DaveAllenAVATAR_1.jpgBY DAVE ALLEN Last night’s concert at Settlement Music School confirmed it: Anthony Braxton is from another planet. I’d known that he had written music intended to be performed at non-Earth locations and that one of his compositional heroes, the late Karlheinz Stockhausen, claimed to have emanated from the star Sirius. But during a compressed set with his Falling River Quartet, it was clear thatBraxton is operating on another plane of existence. Good for us, the curious listeners; not so good for his fellow players, whom he frequently left in the dust.

On three types of saxophones and the mammoth, unwieldy contrabass clarinet, Braxton explored every variety of timbre and attack. He shifted with ease from blisteringly fast scale patterns to squeaks and trills at the edge of audibility. Even while playing gestures that weren’t notes per se — clacking keys, rough growls — he was fully engaged in honing his sound into something powerful and lethal. The labor that went into making some of the sounds was apparent from deep gasps for breath, but Braxton switched between instruments casually, and took carefully-timed pauses to survey his colleagues’ work. For all the frenzied riffing, Braxton’s mastery is still deeply, imperturbably cool.
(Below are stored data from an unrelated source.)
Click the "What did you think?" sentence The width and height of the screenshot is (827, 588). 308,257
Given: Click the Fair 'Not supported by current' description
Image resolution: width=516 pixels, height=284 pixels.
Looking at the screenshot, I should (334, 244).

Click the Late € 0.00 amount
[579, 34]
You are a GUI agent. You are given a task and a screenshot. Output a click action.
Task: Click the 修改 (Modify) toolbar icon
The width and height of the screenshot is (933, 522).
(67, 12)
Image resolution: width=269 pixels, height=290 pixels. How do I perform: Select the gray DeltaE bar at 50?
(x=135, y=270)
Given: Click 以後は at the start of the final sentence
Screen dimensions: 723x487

The three women on stage with Braxton — Erica Dicker on violin, Sally Norris on piano, and Katherine Young on bassoon and contrabassoon — all seemed at least a generation younger and a step or two behind him in terms of inventiveness. Dicker and Norris came the closest to approximating Braxton’s playfulness and sense of exploration. Dicker plucked and scratched with force and precision, and  took a highly percussive approach with her bow. Norris employed some of the inside-the-piano attacks and flurrying motives developed by Braxton’s composing predecessors. One section in which she damped the piano’s strings with her hands drew out some stunning timbres. Young’s playing was practically sedate, prone to see-sawing two-note figures and simple octave shifts. She was seated across from Braxton, who produced incredibly high notes on the usually deep-voiced contrabass clarinet, but she seemed to stick to her comfort zone in the instrument’s middle register.

For their initial hour-long session, all four players were reacting to Braxton’s graphic scores, which combine painted images with lines, numbers, and other insignia. Braxton turned over an hourglass before they started, but to no effect: The quartet played past when the sands ran out and didn’t flip it over for the encore. Anything goes, I suppose.

Braxton’s landmark first recordings were for solo alto saxophone; just him, nobody else. The evening’s best moments came when Braxton — looking at the score or not, with whatever instrument held to his mouth — tapped into some of that cavalier spirit and plumbed the depths for a song of himself. His young accompanists might reach that point someday themselves, but last night, it was Anthony’s world, and they were just playing in it.

Anthony Braxton appears tonight at 8 pm at St. Mark’s Church, conducting two of his works for brass ensembles. Tickets are $10, and attendees from last night’s show will be admitted for free.